Lorsque "çà" parle, les symptômes corporels en psychanalyse

 

 

Article de Sarah Bessis (psychologue, psychothérapeute)

Paris le 23 Janvier 2017

La souffrance qu’engendre un ou plusieurs symptômes corporels peut conduire une personne à débuter une psychothérapie. En cas de troubles fonctionnels, ces symptômes peuvent défier la médecine en tant qu’ils ne sont pas associés à une lésion ou autres atteintes organiques. C’est le cas de Mr L qui, après avoir rencontré plusieurs médecins et neurologues, vient consulter car il souffre de spasmes musculaires au niveau des mains et de la mâchoire. De même, Mme F évoque une paralysie partielle de sa jambe droite : « ma jambe est paralysée, j’ai un nœud dans mon corps, quelque chose qui ne passe pas ».

Quelque chose ?

Comment entendre ces symptômes qui frayent avec le corps pris comme lieu d’expression ?

Dès sa rencontre avec l’hystérie, Freud avait pointé les limites de la médecine vis-à-vis de certains symptômes corporels et en donna une autre lecture possible. En psychanalyse, le symptôme représente « la chose la plus étrangère au moi »1 et pose à la fois énigme et souffrance pour la personne qui en pâtit. Si le symptôme se définit dans son caractère d’étrangeté à l’être, il n’en reste pas moins à sa charge. Ainsi, son sens est à chercher du côté de l’inconscient, c’est-à-dire cette partie de l’être qui renferme un savoir précieux mais qui n’est pas accessible ou plutôt admissible à la conscience.

Le symptôme, ça trouble, ça dérange, ça parle ! Et si celui-ci cause souffrance, c’est parce qu’il constitue un langage particulier dont le sens reste à déchiffrer. Le symptôme se fait masque d’un conflit engendré par un désir qui ne peut s’avouer comme tel, mais qui cherche à faire retour en s’inscrivant, comme c’est le cas dans notre propos, dans le registre du corps. C’est donc par le biais du symptôme que « ça » parle.

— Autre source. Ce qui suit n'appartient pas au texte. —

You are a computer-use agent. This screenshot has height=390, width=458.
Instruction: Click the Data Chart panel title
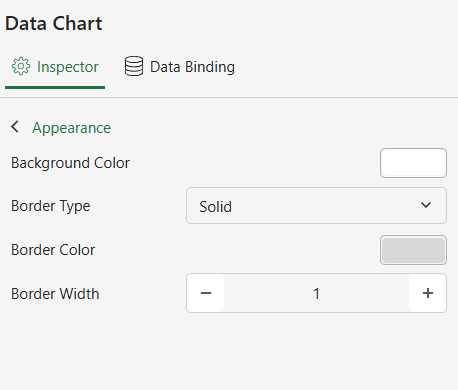point(54,23)
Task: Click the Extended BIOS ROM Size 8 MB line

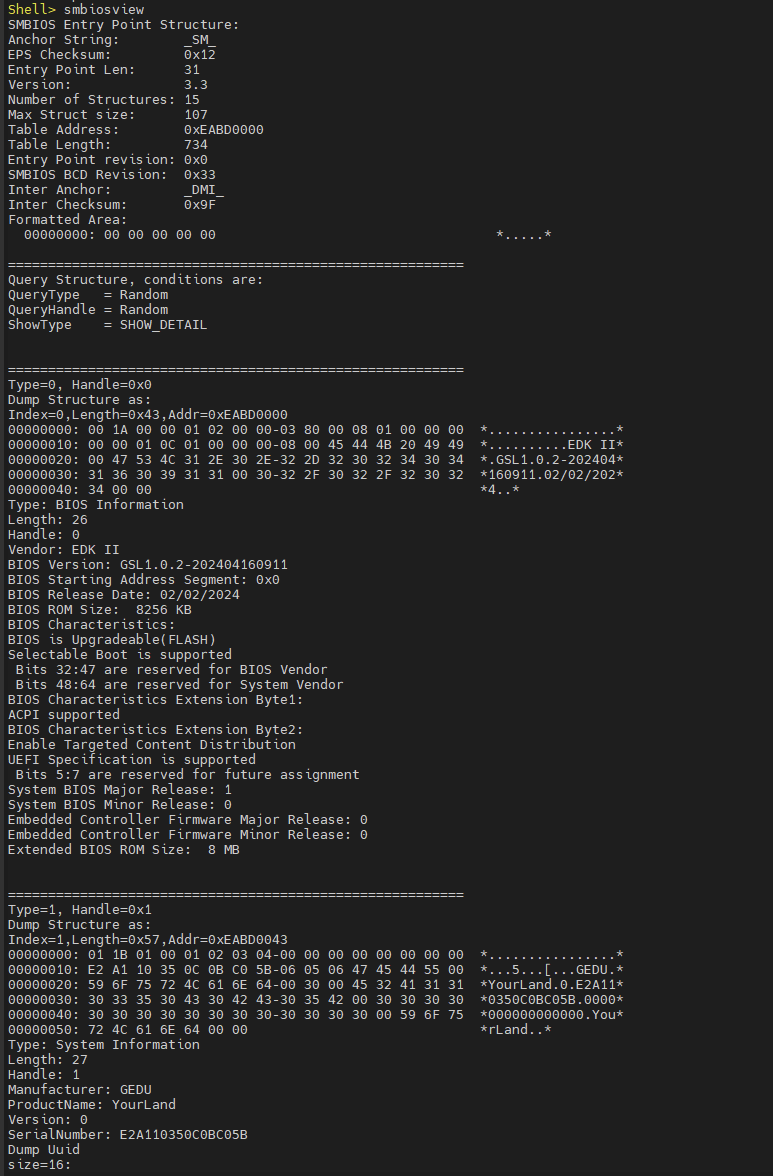Action: coord(124,850)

Ainsi, les éléments refoulés hors champ de la conscience peuvent venir s’inscrire dans le corps donnant lieu à des symptômes corporels, moteurs, dermatologiques ou encore sensitifs. Paralysies, anesthésies, douleurs localisées, spasmes, tremblements, maux de ventre, vertiges ou encore eczéma, psoriasis, herpès, troubles digestifs, ulcère, fatigue, migraine chronique…, tant de symptômes où le corps se fait le porte-parole d’un conflit psychique en attente d’être dit.

Les symptômes corporels que l’on retrouve dans la clinique viennent ici s’opposer à une conception purement biologique du corps. En effet, dans son assertion psychanalytique, le corps est noué par le langage et le désir et doit être pris en compte dans toute sa dynamique pulsionnelle et libidinale ainsi que dans ses intrications aux champs de l’imaginaire et du symbolique.

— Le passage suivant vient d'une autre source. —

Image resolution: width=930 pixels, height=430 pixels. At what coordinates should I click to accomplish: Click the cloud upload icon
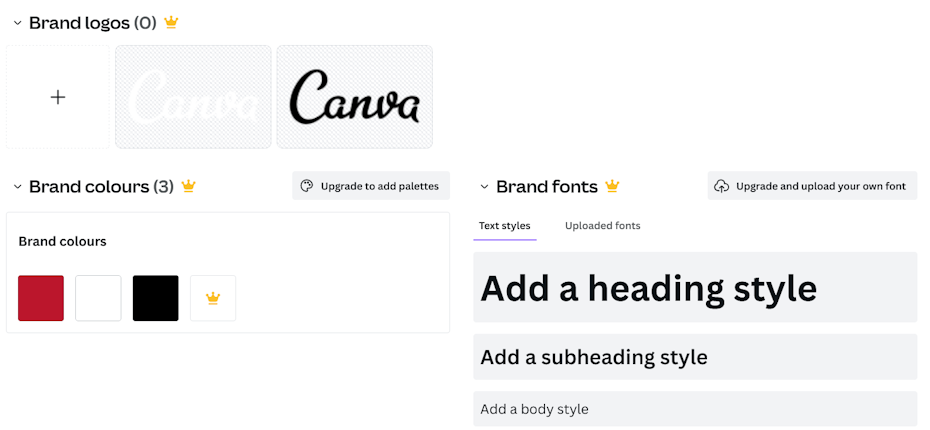[x=721, y=186]
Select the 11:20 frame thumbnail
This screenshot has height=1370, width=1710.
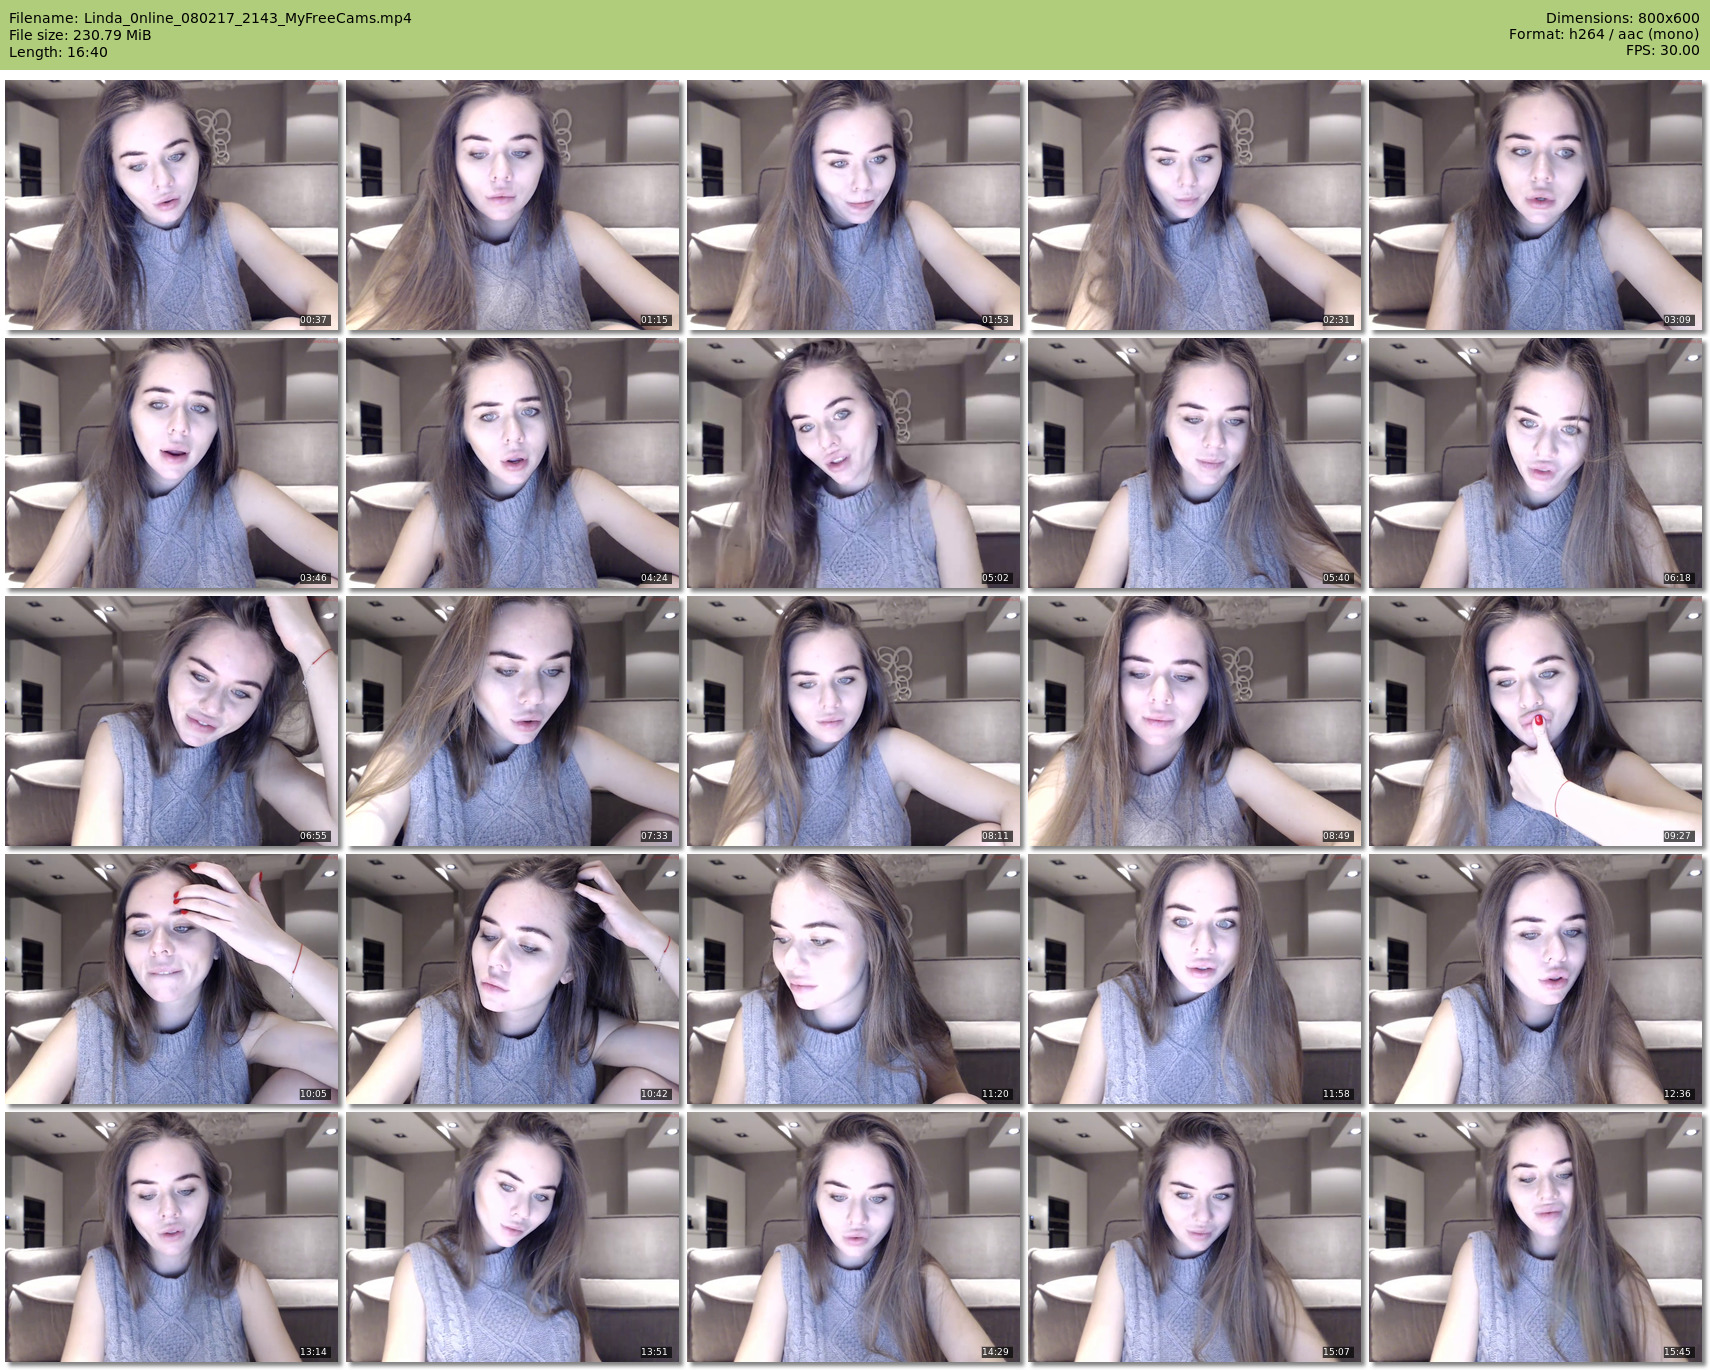tap(854, 979)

Le symptôme a donc quelque chose à dire sur un savoir insu de l’être et s’érige sur les coordonnées oubliées ou plutôt refoulées d’un désir inconscient. C’est en allant sur ses traces, par la méthode de la libre association, que la souffrance peut trouver une autre voie d’expression par la parole et non plus par l’intermédiaire d’un corps souffrant.

 

1 Freud, S. (1932), Nouvelles conférences d’introduction à la psychanalyse, Gallimard, Paris, 1984, p.80.